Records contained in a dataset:

BEGIN

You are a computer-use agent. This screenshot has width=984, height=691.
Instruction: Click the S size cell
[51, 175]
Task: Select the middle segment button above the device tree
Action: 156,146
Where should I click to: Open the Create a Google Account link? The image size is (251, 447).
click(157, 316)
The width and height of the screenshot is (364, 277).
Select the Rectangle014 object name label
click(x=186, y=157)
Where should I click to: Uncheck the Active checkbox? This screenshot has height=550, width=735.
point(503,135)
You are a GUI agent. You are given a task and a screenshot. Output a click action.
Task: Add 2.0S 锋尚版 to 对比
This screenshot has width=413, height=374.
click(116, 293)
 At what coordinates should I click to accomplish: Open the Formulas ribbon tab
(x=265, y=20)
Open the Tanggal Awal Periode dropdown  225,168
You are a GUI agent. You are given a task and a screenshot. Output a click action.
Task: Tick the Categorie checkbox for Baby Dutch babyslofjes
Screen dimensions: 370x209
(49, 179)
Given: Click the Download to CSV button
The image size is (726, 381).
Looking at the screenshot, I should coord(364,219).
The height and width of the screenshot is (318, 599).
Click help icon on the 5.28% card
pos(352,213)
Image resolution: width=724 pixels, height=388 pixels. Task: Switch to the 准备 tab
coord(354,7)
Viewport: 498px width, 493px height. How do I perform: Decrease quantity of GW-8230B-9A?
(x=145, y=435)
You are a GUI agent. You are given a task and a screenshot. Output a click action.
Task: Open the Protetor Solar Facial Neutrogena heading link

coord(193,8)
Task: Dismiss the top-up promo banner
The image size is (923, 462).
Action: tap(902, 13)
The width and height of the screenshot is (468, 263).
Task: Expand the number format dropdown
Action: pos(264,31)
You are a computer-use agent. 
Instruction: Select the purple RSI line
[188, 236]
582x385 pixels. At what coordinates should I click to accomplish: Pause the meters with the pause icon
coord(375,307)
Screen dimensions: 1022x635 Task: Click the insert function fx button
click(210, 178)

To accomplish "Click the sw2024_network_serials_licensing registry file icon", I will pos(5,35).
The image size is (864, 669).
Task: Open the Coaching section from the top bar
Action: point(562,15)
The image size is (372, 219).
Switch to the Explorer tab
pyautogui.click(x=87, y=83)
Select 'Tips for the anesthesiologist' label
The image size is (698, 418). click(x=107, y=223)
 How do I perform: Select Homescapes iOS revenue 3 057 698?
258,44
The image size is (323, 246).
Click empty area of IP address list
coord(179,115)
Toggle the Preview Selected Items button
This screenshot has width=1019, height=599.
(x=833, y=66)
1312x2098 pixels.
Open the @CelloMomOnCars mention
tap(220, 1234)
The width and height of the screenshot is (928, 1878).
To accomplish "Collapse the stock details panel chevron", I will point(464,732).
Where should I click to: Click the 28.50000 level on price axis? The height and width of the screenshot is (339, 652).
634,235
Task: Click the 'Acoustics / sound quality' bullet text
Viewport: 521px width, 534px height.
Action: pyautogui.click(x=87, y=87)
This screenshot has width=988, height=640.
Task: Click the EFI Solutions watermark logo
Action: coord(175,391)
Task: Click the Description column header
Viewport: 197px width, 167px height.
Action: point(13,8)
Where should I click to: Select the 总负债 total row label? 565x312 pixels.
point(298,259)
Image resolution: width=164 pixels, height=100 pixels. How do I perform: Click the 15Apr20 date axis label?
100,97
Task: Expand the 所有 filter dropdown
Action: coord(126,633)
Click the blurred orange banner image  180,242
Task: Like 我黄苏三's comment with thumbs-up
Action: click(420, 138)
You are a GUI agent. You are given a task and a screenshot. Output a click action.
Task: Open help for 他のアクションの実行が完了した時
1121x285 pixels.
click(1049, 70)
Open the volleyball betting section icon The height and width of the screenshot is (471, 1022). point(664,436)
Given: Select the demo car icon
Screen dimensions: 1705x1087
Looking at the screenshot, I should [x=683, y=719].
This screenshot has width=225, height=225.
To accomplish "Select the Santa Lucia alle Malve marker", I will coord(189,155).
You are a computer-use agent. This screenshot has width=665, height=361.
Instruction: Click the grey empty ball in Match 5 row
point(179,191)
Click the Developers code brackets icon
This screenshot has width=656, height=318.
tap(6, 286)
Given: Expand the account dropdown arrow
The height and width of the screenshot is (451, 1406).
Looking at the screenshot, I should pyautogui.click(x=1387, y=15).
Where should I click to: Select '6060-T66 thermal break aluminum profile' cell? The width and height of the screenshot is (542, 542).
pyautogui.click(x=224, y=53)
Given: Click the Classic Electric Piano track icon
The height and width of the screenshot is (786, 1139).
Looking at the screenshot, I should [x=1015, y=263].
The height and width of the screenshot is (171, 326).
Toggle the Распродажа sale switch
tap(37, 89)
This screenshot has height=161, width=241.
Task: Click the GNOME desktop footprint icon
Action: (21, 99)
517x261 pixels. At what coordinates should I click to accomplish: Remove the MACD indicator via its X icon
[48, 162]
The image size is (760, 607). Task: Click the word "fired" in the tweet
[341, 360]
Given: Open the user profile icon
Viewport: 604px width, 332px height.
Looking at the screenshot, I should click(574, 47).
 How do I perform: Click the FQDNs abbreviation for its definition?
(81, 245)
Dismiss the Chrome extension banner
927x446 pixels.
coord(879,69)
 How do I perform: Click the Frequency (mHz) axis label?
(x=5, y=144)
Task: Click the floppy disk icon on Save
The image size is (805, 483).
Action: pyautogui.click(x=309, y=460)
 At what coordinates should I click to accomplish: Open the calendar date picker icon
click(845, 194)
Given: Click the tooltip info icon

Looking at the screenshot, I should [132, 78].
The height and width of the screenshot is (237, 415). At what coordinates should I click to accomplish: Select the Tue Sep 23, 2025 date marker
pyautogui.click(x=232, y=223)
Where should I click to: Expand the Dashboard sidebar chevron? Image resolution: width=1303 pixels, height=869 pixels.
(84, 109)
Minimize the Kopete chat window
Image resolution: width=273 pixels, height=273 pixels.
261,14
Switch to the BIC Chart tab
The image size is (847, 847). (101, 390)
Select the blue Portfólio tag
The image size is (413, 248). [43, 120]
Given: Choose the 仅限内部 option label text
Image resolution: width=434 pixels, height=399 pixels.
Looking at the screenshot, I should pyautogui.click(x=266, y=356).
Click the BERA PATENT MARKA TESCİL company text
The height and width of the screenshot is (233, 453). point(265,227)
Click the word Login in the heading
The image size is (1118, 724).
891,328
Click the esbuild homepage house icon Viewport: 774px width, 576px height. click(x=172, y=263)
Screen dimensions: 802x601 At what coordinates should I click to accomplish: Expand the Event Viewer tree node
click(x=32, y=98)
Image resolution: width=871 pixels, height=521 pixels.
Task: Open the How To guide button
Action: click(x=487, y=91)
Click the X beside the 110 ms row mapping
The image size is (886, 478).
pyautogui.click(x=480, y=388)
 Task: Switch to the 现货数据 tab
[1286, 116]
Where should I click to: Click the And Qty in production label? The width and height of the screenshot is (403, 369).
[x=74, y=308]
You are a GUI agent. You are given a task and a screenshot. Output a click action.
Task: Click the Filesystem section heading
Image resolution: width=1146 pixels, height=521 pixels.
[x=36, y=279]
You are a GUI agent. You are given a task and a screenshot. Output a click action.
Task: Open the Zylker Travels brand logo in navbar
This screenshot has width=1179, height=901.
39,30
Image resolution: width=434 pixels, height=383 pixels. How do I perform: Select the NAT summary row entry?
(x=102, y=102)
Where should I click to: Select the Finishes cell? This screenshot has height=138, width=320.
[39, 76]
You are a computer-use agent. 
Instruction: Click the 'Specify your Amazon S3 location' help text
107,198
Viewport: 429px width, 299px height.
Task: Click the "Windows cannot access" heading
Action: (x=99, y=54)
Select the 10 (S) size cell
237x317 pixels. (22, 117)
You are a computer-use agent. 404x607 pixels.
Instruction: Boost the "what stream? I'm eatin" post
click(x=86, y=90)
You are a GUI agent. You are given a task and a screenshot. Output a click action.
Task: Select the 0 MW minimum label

END

__How to complete this task__: Scan the data for lines containing "computer" and copy all of them.

__Answer section__:
You are a computer-use agent. This screenshot has width=984, height=691.
You are a computer-use agent. 
You are a computer-use agent. This screenshot has width=665, height=361.
You are a computer-use agent. 
You are a computer-use agent. 404x607 pixels.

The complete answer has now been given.